Convencí a mi amiga para que viniera conmigo y durmiera en mis aposentos. Lo sucedido con lord Alister la había hundido y, sospechaba, aún le quedaban lágrimas que derramar; conocía lo suficiente a mi amiga para saber que sus sentimientos hacia el joven, el hecho de que se hubiera atrevido a cruzar ese límite, eran demasiado intensos. Demasiado fuertes.

Acompañé a Nicéfora hasta mi dormitorio, con un protector brazo sobre sus hombros, y anuncié a mis doncellas que ella se quedaría allí durante lo que quedaba de noche. No era la primera vez que lo hacía: en ocasiones, organizaba ese tipo de veladas con el resto de mis damas de compañía.

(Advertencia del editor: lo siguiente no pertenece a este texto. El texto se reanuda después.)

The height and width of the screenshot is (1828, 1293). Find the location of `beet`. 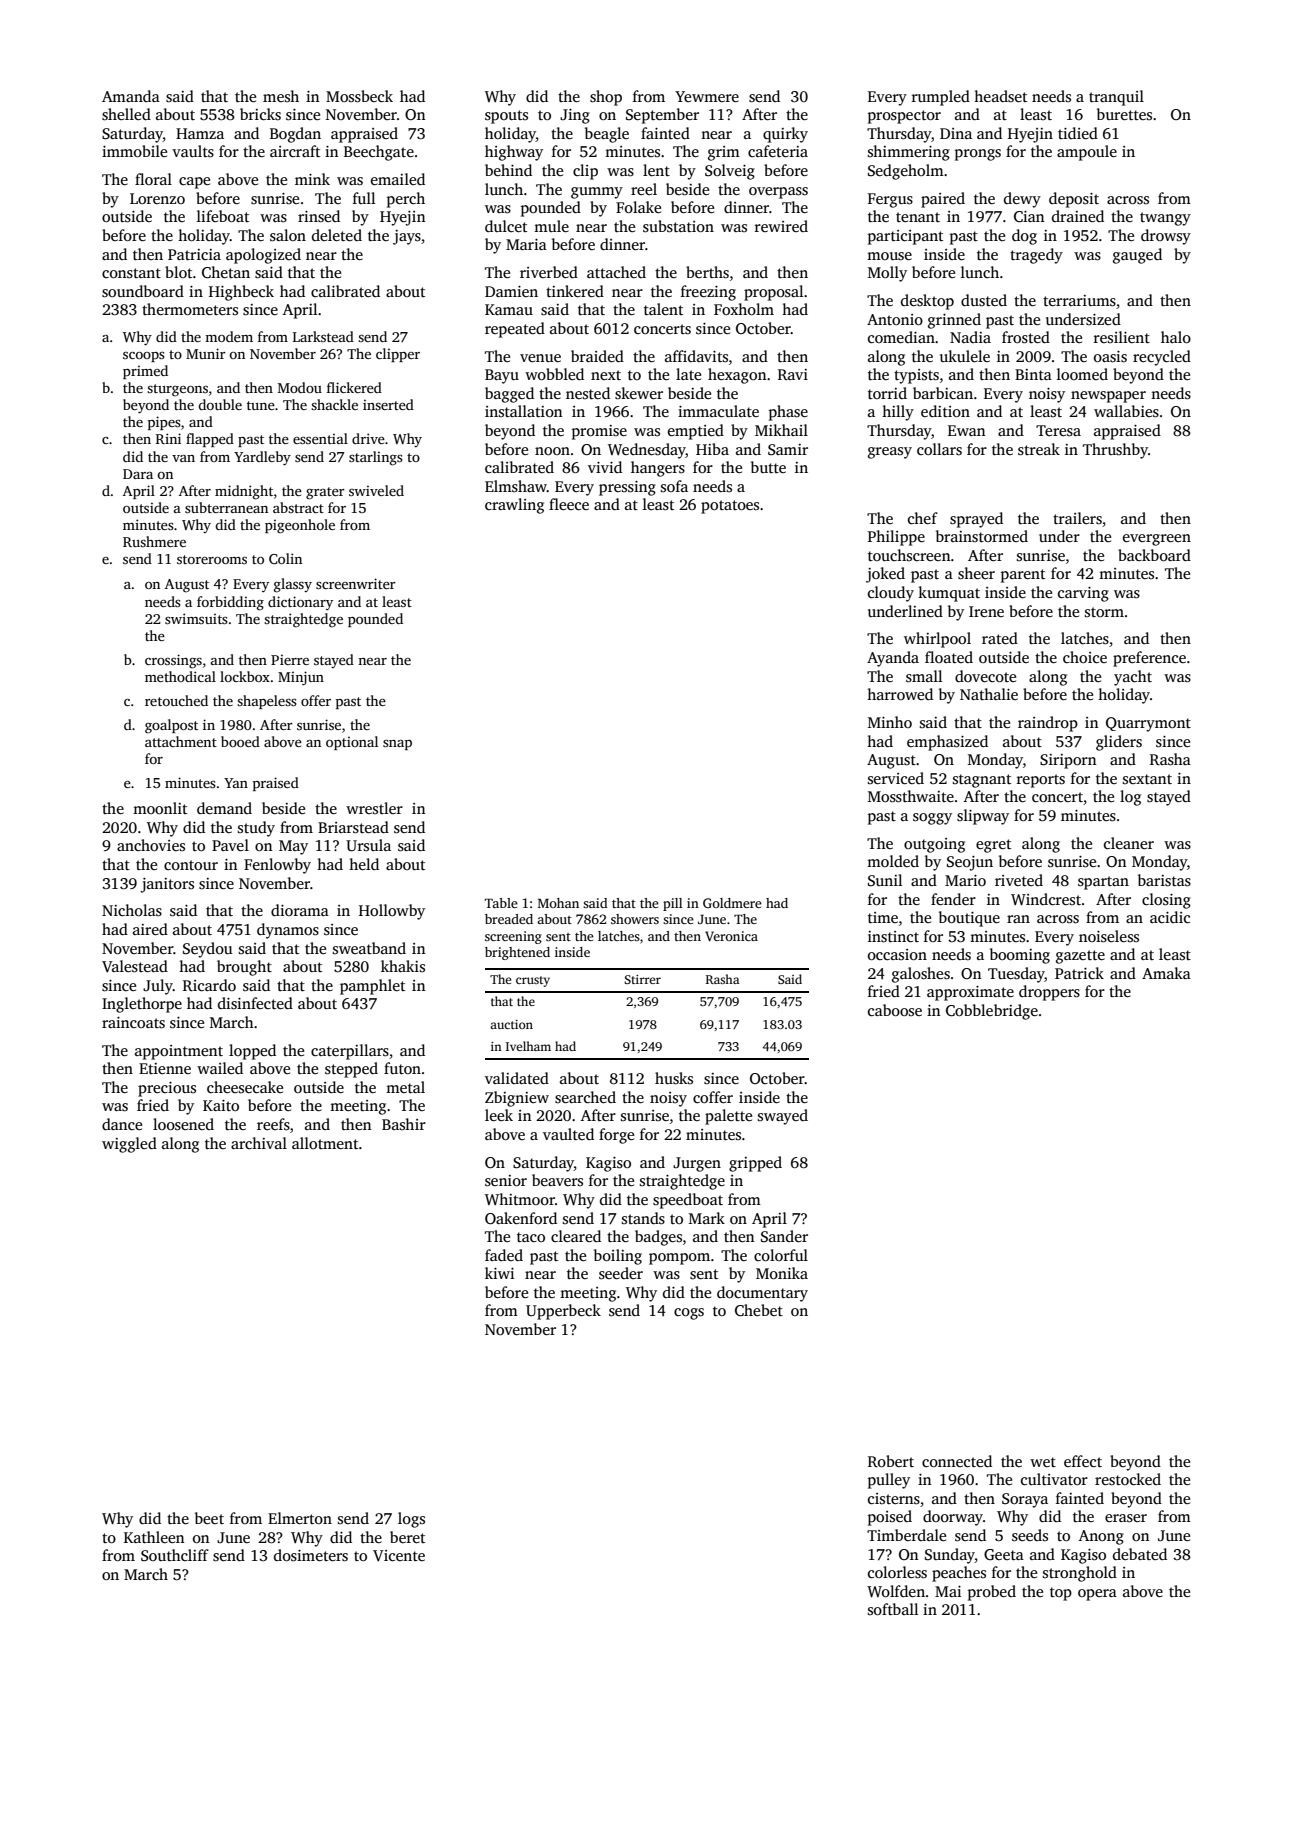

Nos quedábamos despiertas hasta tarde, cotorreando sobre los últimos rumores que eran la delicia en los círculos sociales y charlando de temas insustanciales.

Berinde se encargó de poner al resto de mis doncellas en movimiento, repartiendo órdenes mientras se acercaba a la chimenea para avivar el fuego. Conduje a Nicéfora hasta uno de las otomanas que estaban más cerca de ella y mi amiga se sentó con aire abatido; Berinde me lanzó una mirada preocupada por el estado en el que se encontraba, pero yo negué con la cabeza.

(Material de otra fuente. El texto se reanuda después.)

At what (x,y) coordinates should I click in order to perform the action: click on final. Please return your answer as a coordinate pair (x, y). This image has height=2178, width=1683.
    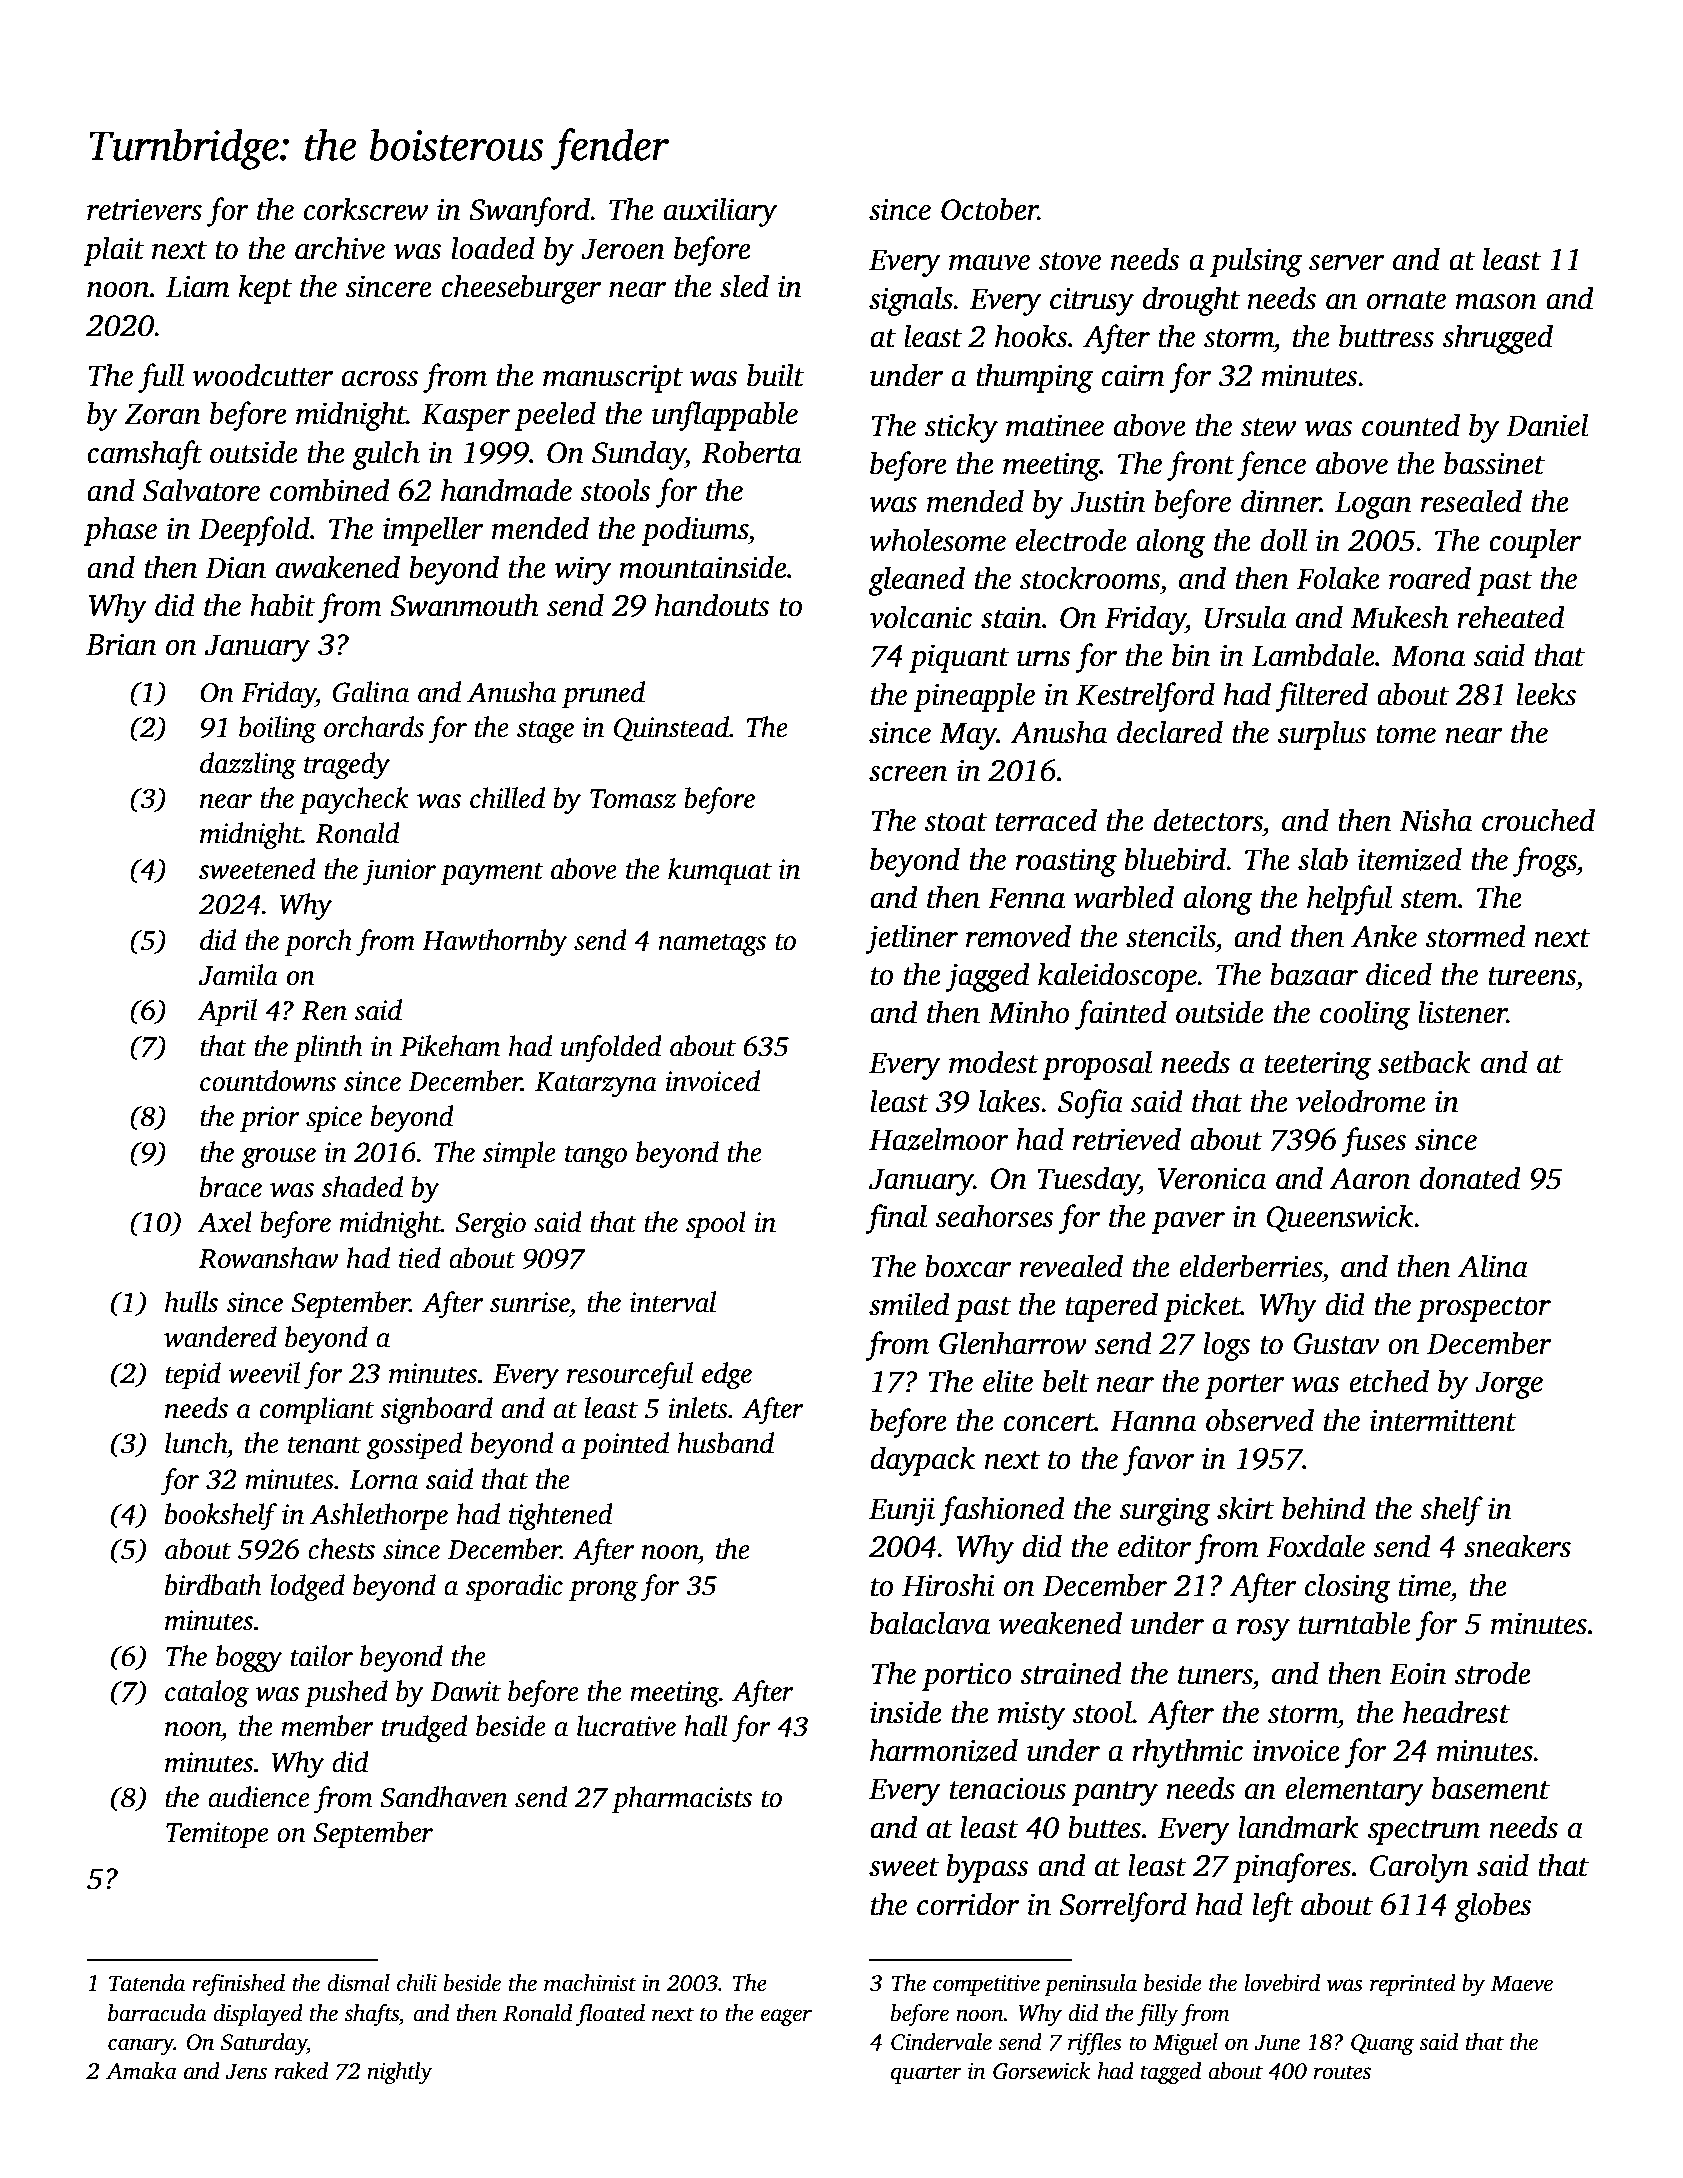
    Looking at the image, I should click on (896, 1219).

Mi doncella no dijo nada al respecto y echó otro trozo de leña a las llamas.

Otra trajo consigo un par de mantas, depositándolas en un hueco libre. En el dormitorio, oí el trasteo de las que estaban preparando nuestra ropa de cama para cuando decidiéramos irnos a dormir. Miré a Nicéfora, su expresión forzosamente estoica mientras intentaba contener una nueva oleada de lágrimas; rememoré su gesto destrozado al contemplar las mantas manchadas de su sangre, el modo en que había apartado la mirada mientras tragaba saliva con esfuerzo, consciente del peso de sus actos.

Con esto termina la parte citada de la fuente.